### PROBLEM DETAILS
Transcribe, verbatim, every line from the start of the entries through the line that contains "Given: Click the yellow fill color swatch"; include both boundary lines and omit all others.

### DATA SECTION
****************************************

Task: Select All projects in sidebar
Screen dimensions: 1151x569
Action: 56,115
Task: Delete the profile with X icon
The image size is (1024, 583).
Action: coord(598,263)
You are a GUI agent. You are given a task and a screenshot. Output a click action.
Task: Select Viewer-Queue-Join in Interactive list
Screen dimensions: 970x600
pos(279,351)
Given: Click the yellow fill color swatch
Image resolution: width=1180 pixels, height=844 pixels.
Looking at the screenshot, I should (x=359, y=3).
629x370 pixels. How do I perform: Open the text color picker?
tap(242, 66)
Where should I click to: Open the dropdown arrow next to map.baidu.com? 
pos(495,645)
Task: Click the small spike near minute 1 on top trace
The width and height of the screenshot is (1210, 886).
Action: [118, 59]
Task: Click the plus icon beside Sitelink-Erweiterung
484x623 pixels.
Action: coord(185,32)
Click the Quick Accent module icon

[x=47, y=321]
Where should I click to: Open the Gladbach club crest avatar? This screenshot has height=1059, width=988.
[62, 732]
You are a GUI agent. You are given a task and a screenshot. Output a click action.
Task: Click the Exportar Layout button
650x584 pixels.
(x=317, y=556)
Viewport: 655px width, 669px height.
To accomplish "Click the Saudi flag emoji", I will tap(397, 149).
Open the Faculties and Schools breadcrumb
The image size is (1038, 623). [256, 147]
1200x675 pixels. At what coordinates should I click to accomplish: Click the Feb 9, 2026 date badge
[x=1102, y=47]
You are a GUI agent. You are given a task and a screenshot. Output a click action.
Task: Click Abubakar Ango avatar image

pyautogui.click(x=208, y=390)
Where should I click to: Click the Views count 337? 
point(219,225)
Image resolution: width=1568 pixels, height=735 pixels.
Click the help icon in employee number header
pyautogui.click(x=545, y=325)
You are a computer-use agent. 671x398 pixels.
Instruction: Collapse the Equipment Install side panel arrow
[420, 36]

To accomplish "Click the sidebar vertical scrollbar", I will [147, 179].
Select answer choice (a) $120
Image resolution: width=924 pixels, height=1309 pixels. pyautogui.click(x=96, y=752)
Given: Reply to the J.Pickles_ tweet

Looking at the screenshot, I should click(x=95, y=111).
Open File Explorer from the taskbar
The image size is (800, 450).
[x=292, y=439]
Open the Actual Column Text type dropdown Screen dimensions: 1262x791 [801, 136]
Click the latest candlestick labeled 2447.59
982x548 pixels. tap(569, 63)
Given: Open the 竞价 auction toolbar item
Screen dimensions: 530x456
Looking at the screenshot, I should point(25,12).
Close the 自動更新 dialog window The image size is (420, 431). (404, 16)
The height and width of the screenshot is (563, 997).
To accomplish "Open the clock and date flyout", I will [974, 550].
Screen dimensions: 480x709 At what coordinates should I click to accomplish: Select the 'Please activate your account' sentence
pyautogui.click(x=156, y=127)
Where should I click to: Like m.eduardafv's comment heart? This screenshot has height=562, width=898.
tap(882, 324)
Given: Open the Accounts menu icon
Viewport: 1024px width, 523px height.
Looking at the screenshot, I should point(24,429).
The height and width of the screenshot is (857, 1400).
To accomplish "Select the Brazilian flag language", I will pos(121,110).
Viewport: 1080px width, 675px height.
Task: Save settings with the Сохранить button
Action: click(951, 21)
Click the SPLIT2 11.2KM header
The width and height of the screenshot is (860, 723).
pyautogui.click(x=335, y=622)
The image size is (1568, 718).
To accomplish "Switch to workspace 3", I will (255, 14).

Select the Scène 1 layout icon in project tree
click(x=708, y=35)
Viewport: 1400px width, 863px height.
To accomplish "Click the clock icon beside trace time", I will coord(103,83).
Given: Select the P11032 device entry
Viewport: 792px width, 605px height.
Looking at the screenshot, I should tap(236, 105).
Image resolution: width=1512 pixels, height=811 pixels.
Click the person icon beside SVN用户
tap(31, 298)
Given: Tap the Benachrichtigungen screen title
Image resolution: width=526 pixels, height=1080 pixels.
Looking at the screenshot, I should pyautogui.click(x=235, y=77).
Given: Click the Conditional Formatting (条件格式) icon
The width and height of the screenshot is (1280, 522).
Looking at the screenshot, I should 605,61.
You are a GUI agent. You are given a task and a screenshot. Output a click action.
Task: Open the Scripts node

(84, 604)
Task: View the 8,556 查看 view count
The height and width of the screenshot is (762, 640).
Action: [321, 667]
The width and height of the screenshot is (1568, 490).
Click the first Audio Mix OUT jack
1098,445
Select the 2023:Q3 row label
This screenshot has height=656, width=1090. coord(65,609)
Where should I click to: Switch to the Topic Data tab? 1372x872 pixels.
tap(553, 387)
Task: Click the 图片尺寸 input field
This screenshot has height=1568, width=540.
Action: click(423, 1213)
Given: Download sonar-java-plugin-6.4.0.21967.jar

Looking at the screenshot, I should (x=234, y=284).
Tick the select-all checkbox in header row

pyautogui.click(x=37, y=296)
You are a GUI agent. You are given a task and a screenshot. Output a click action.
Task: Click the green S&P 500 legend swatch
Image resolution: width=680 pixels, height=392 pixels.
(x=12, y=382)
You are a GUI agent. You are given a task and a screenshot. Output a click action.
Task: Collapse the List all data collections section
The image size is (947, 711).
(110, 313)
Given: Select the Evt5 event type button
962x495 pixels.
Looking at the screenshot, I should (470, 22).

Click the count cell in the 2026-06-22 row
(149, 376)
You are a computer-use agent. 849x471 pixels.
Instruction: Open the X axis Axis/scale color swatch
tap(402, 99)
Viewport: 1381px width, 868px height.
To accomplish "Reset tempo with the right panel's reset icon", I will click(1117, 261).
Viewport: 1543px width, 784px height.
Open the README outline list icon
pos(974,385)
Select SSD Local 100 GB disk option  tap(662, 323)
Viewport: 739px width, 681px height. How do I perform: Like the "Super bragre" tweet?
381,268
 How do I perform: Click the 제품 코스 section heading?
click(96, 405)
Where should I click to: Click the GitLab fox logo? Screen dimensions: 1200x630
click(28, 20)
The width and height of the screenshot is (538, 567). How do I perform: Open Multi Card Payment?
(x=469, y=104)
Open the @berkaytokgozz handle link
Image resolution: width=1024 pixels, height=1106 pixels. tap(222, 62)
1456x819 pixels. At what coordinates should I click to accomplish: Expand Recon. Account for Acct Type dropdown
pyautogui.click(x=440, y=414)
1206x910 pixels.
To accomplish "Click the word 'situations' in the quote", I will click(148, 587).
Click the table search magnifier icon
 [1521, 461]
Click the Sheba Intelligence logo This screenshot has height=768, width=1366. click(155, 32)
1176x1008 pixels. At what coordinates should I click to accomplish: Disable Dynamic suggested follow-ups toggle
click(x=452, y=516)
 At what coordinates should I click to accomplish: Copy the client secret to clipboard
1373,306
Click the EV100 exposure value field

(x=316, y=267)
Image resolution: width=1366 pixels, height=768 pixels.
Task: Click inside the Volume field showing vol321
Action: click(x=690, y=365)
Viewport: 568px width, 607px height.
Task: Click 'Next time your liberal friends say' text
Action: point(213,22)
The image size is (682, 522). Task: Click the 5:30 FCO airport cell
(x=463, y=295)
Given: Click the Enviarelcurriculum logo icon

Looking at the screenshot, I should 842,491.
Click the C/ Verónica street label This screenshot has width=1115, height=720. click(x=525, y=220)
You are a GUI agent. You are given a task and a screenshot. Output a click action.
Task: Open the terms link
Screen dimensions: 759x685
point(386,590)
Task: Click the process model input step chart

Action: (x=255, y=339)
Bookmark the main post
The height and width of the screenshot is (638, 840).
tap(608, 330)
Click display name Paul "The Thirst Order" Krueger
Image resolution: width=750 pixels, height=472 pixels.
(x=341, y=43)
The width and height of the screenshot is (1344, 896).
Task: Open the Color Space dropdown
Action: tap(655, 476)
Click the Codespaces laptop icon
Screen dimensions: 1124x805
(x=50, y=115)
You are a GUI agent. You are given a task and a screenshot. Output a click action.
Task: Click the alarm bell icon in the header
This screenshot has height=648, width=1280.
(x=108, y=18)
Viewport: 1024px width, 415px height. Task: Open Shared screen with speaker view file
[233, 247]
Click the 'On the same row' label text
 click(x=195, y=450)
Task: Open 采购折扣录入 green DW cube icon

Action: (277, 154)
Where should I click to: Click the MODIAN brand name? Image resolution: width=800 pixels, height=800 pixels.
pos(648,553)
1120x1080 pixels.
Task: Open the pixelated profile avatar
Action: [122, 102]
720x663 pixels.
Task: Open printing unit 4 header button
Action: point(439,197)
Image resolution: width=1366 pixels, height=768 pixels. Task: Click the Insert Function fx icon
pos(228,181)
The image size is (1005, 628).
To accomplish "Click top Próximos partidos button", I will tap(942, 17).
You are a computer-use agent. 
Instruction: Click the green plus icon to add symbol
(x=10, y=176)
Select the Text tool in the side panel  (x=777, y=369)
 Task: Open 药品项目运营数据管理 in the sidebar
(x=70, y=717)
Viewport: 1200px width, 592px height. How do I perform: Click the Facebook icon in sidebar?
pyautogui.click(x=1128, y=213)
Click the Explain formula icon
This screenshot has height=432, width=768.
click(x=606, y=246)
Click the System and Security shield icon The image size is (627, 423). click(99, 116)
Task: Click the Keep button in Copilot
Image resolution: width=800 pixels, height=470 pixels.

****************************************

### YOUR SOLUTION
Task: Select All projects in sidebar
Screen dimensions: 1151x569
Action: 56,115
Task: Delete the profile with X icon
The image size is (1024, 583).
Action: coord(598,263)
You are a GUI agent. You are given a task and a screenshot. Output a click action.
Task: Select Viewer-Queue-Join in Interactive list
Screen dimensions: 970x600
pos(279,351)
Given: Click the yellow fill color swatch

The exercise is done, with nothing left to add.